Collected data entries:
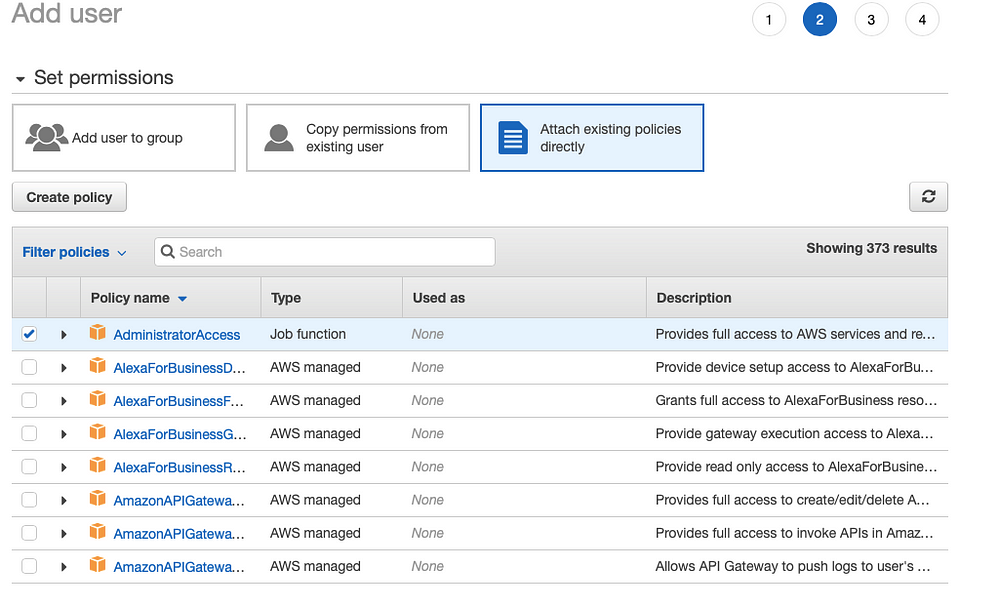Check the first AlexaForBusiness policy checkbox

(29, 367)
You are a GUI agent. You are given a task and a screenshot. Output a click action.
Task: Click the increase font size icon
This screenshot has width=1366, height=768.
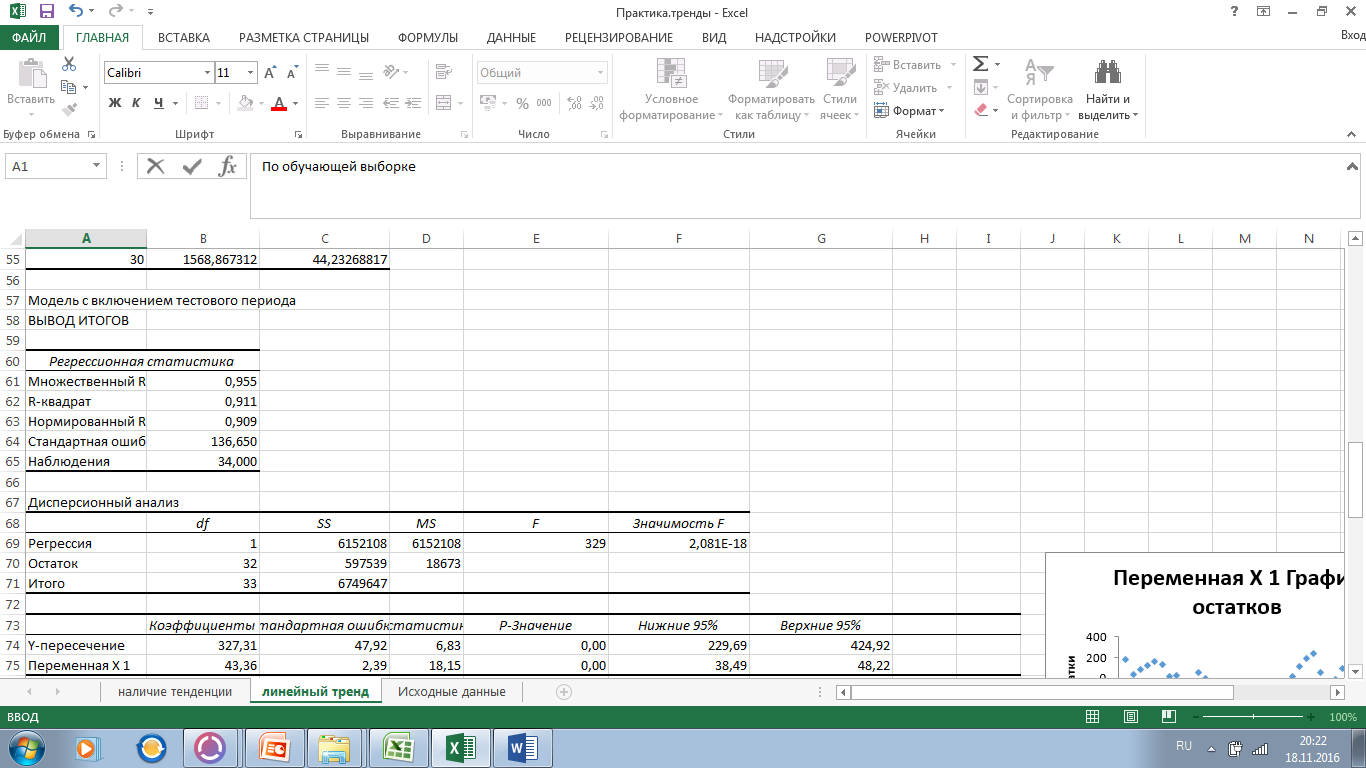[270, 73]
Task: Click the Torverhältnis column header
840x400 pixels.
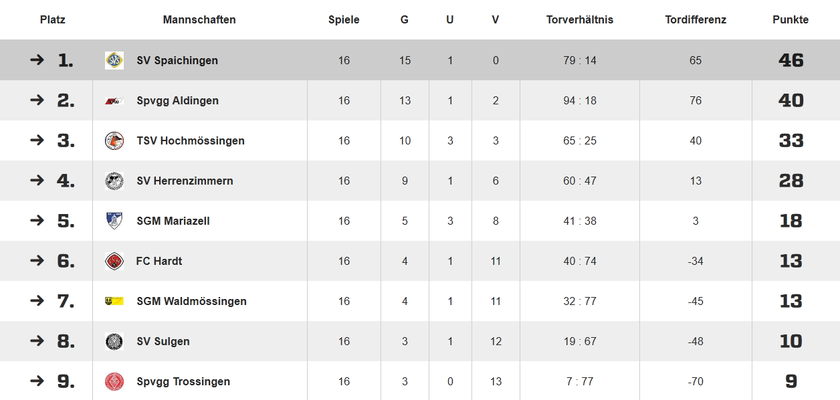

● **What to produce**
Excluding the pictures, retype the line containing "This screenshot has width=1366, height=768." and all lines after it down to the end of the data above.

● **Written solution**
This screenshot has width=1366, height=768.
[270, 73]
Task: Click the Torverhältnis column header
840x400 pixels.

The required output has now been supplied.